Włochy: Berlusconi forsuje budowę mostu nad Cieśniną Mesyńską
-
IAR
Premier Włoch Silvio Berlusconi zapowiedział, że w tym roku rozpocznie się budowa mostu nad Cieśniną Mesyńską. Będzie on łączył Sycylię z główną częścią włoskiego "półbuta", a dokładnie z jego czubkiem, czyli Kalabrią. Natychmiast odezwali się przeciwnicy inwestycji, która ma kosztować co najmniej sześć miliardów euro.

Według opozycji, a przede wszystkim zielonych, rozpoczęcie budowy będzie "policzkiem dla ofiar" tej tragedii.

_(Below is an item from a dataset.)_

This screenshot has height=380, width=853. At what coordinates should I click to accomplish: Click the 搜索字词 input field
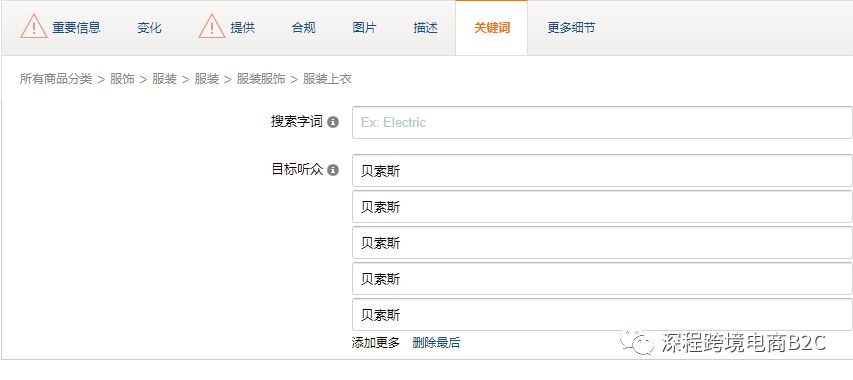tap(602, 122)
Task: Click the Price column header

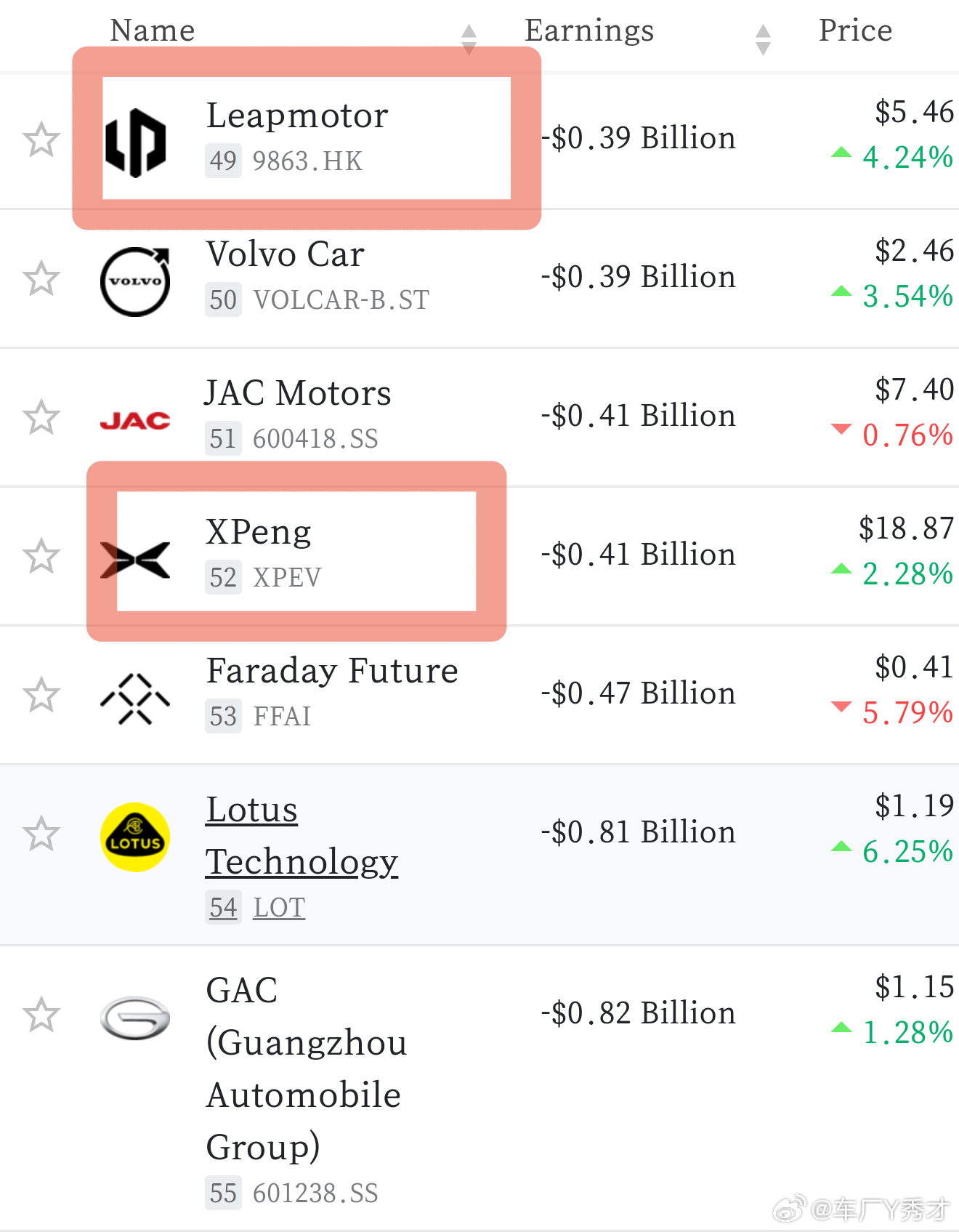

Właśnie w Mesynie, na niepewnym terenie, gdzie istnieje także zagrożenie sejsmiczne, ma się znajdować początek 3,5 kilometrowego mostu. Zgodnie z planami, jego budowa potrwa siedem lat.
Za te same pieniądze - mówią zieloni - można zbudować 80 kilometrów linii metra i kupić 27 tysięcy ekologicznych autobusów miejskich. Premier nie słucha tych argumentów i twierdzi, że dzięki gigantycznej inwestycji Włochy wkroczą wreszcie w XXI wiek.